When it comes to a decision like we’ve heard from the David Ross foundation, the proposals they’ve put forward does it surprise you?

JS: In a way no, because as you referred to in one of your previous clips that there is the education sector at the moment is having to make significant savings. There was a report out just before Christmas saying that over three billion pounds of savings had to be made across schools as a whole, whether they are in the academies sector or still local authority control. So altogether three billion pounds worth of savings equates to about 8% altogether and so we’re seeing this across a number of our clients and across the education sector as a whole.

BBC: When it comes to academies they can choose each academy or each trust can choose how they make those savings can they?

JS: That’s right there’s probably more flexibility if you are an academy but then again if you’re a school as part of a multi-academy trust there isn’t the local authority to fall back on in the first place, and probably about a quarter of the schools in the country now are academy schools rather than within the local authority.

BBC: What just explain to us in a bit more detail why they’re having to make these savings?

JS: Well I think this is just part of the overall cuts that we hear about all the time across various different aspects of the public sector.

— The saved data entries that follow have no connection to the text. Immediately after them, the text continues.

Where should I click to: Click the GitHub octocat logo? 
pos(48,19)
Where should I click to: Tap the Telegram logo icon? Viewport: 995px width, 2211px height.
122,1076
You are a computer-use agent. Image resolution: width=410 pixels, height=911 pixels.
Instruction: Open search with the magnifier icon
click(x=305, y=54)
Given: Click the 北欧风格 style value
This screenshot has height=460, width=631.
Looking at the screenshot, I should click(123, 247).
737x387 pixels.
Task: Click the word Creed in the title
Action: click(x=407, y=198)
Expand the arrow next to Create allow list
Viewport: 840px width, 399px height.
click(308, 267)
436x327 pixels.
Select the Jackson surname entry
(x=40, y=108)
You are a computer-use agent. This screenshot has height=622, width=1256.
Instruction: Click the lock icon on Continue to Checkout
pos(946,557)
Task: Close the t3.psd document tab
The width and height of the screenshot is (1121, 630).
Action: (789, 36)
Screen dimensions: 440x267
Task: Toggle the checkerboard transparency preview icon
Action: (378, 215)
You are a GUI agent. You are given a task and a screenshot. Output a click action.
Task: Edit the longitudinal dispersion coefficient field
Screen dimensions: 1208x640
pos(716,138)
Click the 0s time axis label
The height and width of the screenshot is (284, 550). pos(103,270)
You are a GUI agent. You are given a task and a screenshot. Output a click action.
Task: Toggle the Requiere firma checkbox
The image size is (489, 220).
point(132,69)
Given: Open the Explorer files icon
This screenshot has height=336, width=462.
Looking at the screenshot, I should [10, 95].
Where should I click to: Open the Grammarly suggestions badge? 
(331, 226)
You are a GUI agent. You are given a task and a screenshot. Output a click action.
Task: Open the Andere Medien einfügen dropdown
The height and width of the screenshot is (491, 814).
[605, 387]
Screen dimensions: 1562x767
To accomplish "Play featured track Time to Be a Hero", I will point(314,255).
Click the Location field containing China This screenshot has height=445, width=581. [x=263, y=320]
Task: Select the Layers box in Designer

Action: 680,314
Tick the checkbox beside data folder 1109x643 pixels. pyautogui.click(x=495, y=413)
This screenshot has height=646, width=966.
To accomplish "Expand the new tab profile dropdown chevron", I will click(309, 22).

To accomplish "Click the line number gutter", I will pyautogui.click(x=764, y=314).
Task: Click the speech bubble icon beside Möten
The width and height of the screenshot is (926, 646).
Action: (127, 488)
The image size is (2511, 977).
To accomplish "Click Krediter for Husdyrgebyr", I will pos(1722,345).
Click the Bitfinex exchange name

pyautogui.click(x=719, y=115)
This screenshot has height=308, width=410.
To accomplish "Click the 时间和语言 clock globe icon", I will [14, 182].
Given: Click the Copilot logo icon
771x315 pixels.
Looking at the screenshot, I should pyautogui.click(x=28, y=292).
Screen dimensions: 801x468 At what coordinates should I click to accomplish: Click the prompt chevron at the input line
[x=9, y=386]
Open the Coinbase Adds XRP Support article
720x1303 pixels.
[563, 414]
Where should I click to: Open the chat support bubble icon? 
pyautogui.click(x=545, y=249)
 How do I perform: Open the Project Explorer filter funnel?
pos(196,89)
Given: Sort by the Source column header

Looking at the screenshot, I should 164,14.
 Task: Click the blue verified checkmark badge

So in effect whilst they the National Audit Office saying that the sector as a whole has an increase in funding, the issue that there is that there’s a large increase in pupil numbers coming through the schools, initially primary schools and then heading up through to secondary schools as well. So what they’re actually saying is that you need to look to make these savings what we’re seeing is that some schools are looking to make these savings over a gradual period of time, they’ve said that there’s five years altogether to make these savings so some are looking to start making the savings now others making the savings at the moment hoping things may improve or because they think that certain events may happen in the future that will improve the financial position.

BBC: Some people are uneasy for want of a better word about the whole academy process and the fact that they’re in effect businesses trusts but businesses versus our local authority running schools. Would that make any does that make any difference when it comes to the amount of money that needs to be saved and the way that it can be saved do you think?

JS: That’s a good question that there’s been a lot of debate about the academy sector versus local authority controlled sector I think the jury is still out it would be fair to say there are arguments in both directions. I think what you do have is more flexibility within multi-academy trusts the one that you’re referring to I think you said had 32 schools altogether that is one of the much larger ones in the country the majority of the academies in the country are in multi-academy trusts of less than five schools and at the moment the education funding agency which funds these has identified that actually schools typically would need to be in groups of 15-20 to make what you call economies of scale where it’s easier to make the savings. So the one that you’re describing is certainly of that size so there is almost an expectation that one of that size will be looking to make economies of scale.

BBC: Joe thank you very much for your time today, Joe Scaife who is Head of Academy at Bishop Fleming Chartered Accountants.